____ RECORDS FOR THIS TASK

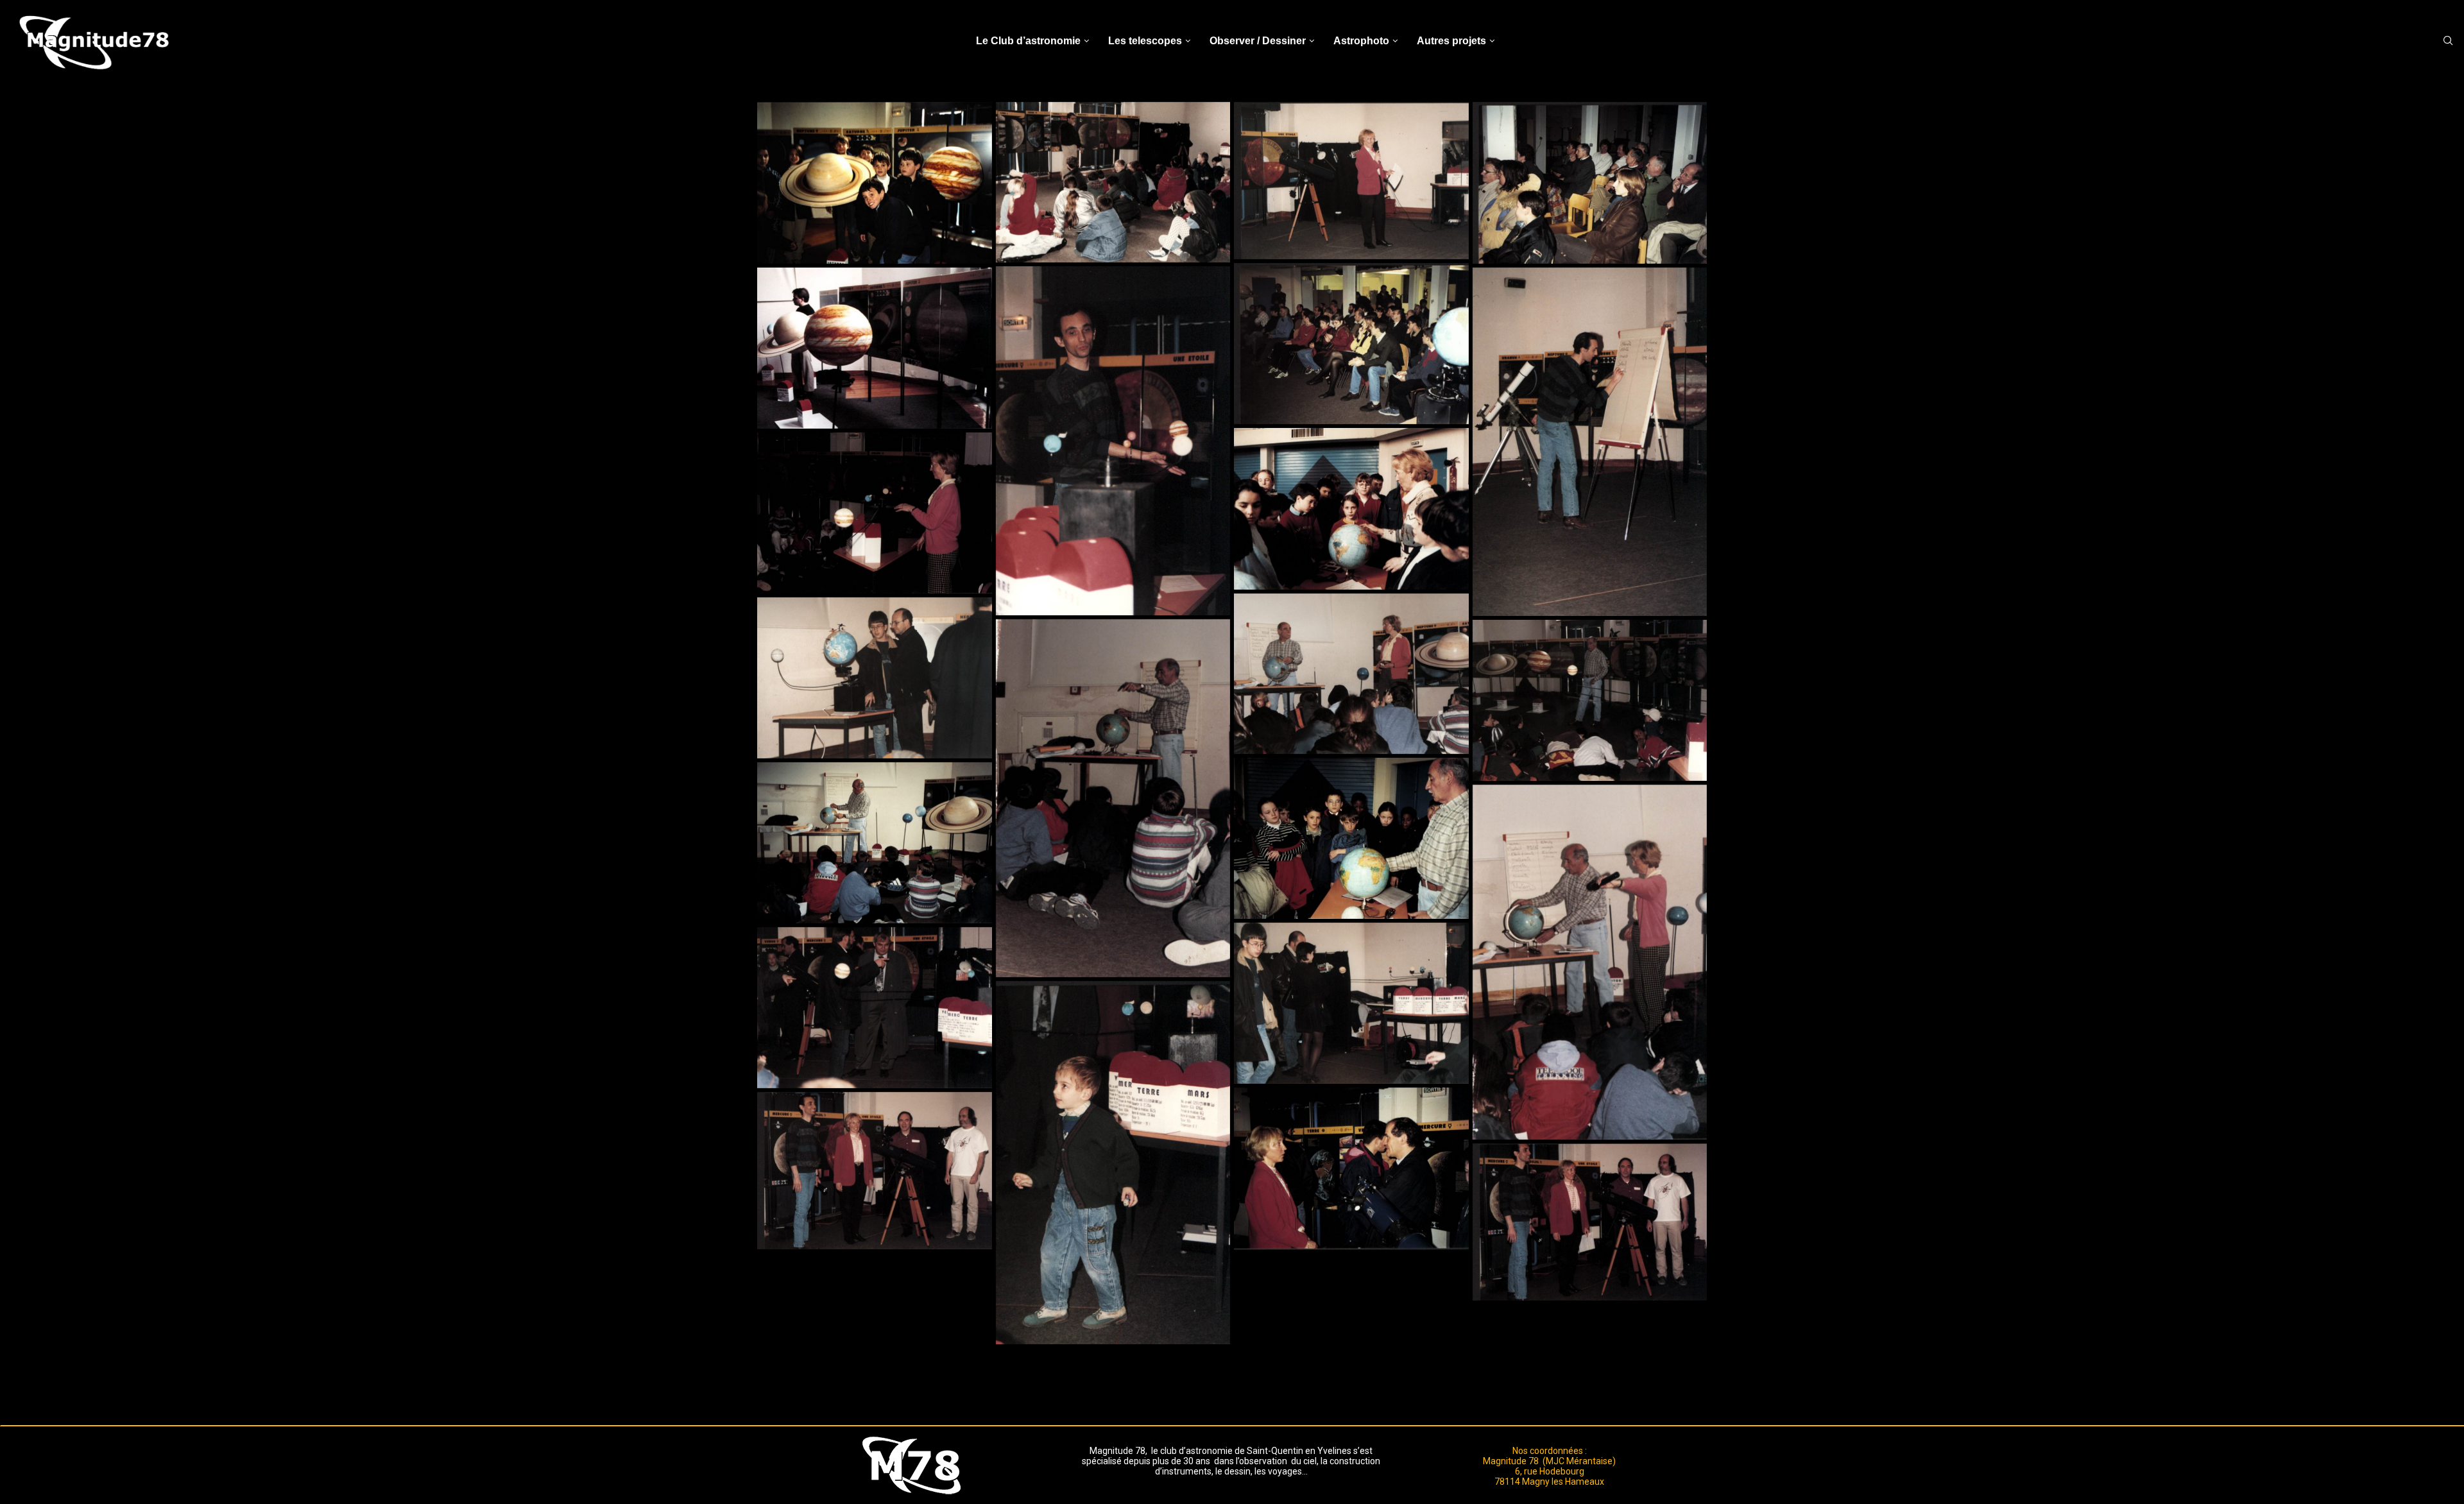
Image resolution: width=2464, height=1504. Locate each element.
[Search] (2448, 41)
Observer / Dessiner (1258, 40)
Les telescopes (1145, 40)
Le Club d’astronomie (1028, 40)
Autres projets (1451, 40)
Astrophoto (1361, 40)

________
____ RECORDS FOR THIS TASK

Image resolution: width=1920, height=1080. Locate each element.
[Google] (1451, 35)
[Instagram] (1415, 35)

________
____ RECORDS FOR THIS TASK

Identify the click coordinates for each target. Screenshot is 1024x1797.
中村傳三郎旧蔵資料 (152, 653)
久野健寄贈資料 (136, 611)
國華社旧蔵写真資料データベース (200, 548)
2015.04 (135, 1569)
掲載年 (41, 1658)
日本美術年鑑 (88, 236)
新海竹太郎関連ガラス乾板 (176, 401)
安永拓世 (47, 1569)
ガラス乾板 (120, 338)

________

INSTRUCTIONS TO FOLLOW =
Would you please copy, word for word, everything above from the line containing "久野健寄贈資料 (136, 611)" down to the line containing "ガラス乾板 (120, 338)", those two lines included?

COMPLETED TASK =
久野健寄贈資料 (136, 611)
國華社旧蔵写真資料データベース (200, 548)
2015.04 (135, 1569)
掲載年 (41, 1658)
日本美術年鑑 (88, 236)
新海竹太郎関連ガラス乾板 (176, 401)
安永拓世 (47, 1569)
ガラス乾板 (120, 338)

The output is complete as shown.